First, Paul doesn’t appeal to Corinthian culture to justify his teaching—he appeals to creation order, nature, and universal practice in the churches. Verse 16 states, “But if any man seem to be contentious, we have no such custom, neither the churches of God.” Paul presents his instruction as universal church practice, not local custom.
Second, Paul’s appeal to nature (verse 14) indicates this teaching transcends culture. Nature doesn’t change from culture to culture. The natural distinction between men and women that Paul references applies universally across all times and places.
Third, if we dismiss Paul’s hair teaching as cultural, we open the door to dismissing other teachings in the same letter as merely cultural—teachings on the Lord’s Supper, spiritual gifts, the resurrection, and love. We cannot selectively apply which apostolic instructions we’ll follow based on contemporary preferences.
Some argue that women’s long hair was only required when praying or prophesying (verses 4-5), not at all times. However, verse 15 gives the reason for the covering: “for her hair is given her for a covering.” Her hair itself is the covering, given by God permanently, not something she puts on and takes off for specific occasions.
The Cost of Obedience
Maintaining biblical hair standards requires sacrifice. Women must dedicate time to caring for long hair—washing, drying, and styling it appropriately. They must resist pressure from stylists, fashion magazines, and even family members who suggest cutting their hair would be more convenient or attractive. They must endure questions, criticism, and sometimes mockery from those who don’t understand.
Men face different but real challenges. In eras when long hair on men becomes fashionable, maintaining short hair might seem old-fashioned or uncool. Young men particularly may struggle with peer pressure to conform to worldly hairstyles.
Yet these sacrifices pale compared to what Jesus sacrificed for us. If He willingly endured the cross, can we not willingly maintain the hair length He prescribes? Romans 12:1 urges believers to present their bodies as “a living sacrifice, holy, acceptable unto God,” which includes how we present our hair.
More Than Rules
Hair standards aren’t arbitrary rules imposed by legalistic churches. They’re responses to clear biblical teaching delivered by an apostle under inspiration of the Holy Spirit. God does care about our hair because He cares about obedience, gender distinction, divine order, and our testimony to the world and angelic realm.
When outsiders ask why Apostolic Pentecostals maintain hair standards, the answer isn’t “because our church requires it” but “because Scripture teaches it.” First Corinthians 11 provides extended teaching on this subject, indicating its importance in God’s eyes. If fifteen verses of apostolic instruction seem excessive for something trivial, perhaps we’ve misjudged what God considers trivial.
Understanding that God cares about our hair shouldn’t burden believers but rather reassure them. The God who attends to details like hair length is intimately involved in every aspect of our lives. He doesn’t merely concern Himself with grand theological truths while ignoring practical daily living. He wants to be Lord of all—including what sits atop our heads.
For believers committed to following Scripture wherever it leads, the hair question becomes simple.

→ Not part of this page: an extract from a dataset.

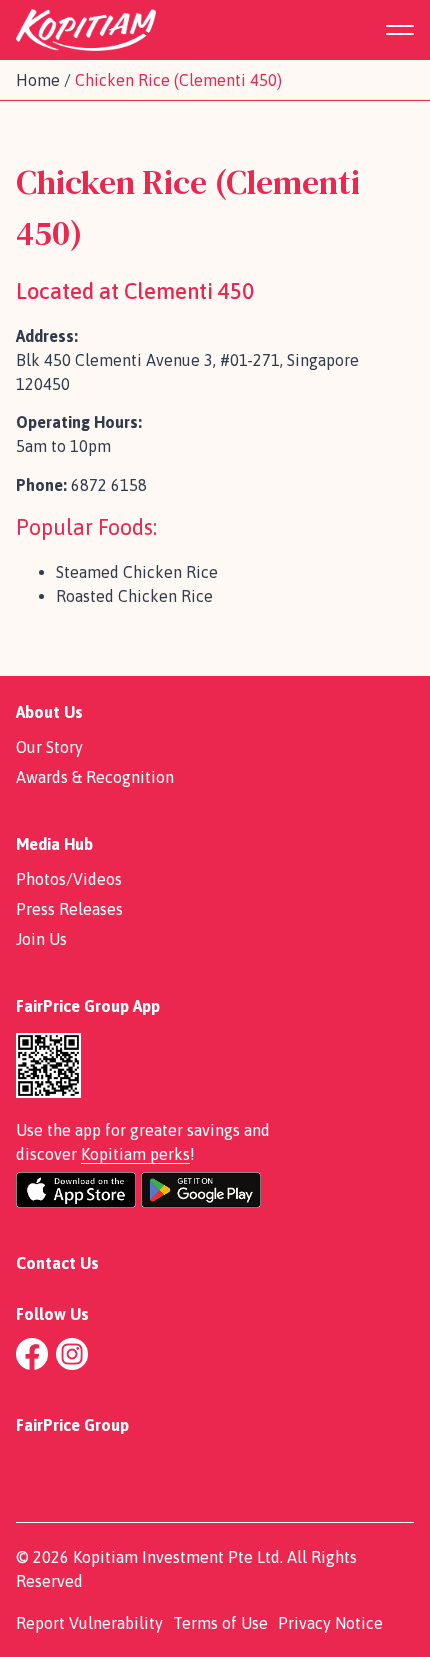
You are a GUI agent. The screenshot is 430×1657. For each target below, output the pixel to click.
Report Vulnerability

God has spoken clearly through His apostle. The response isn’t to debate, rationalize, or modernize His teaching but to obey it joyfully, trusting that God’s ways are always best even when culture suggests otherwise. Hair length becomes one more area where believers demonstrate that God’s Word, not cultural trends or personal preferences, governs their lives. That’s a testimony worth maintaining—one hair at a time.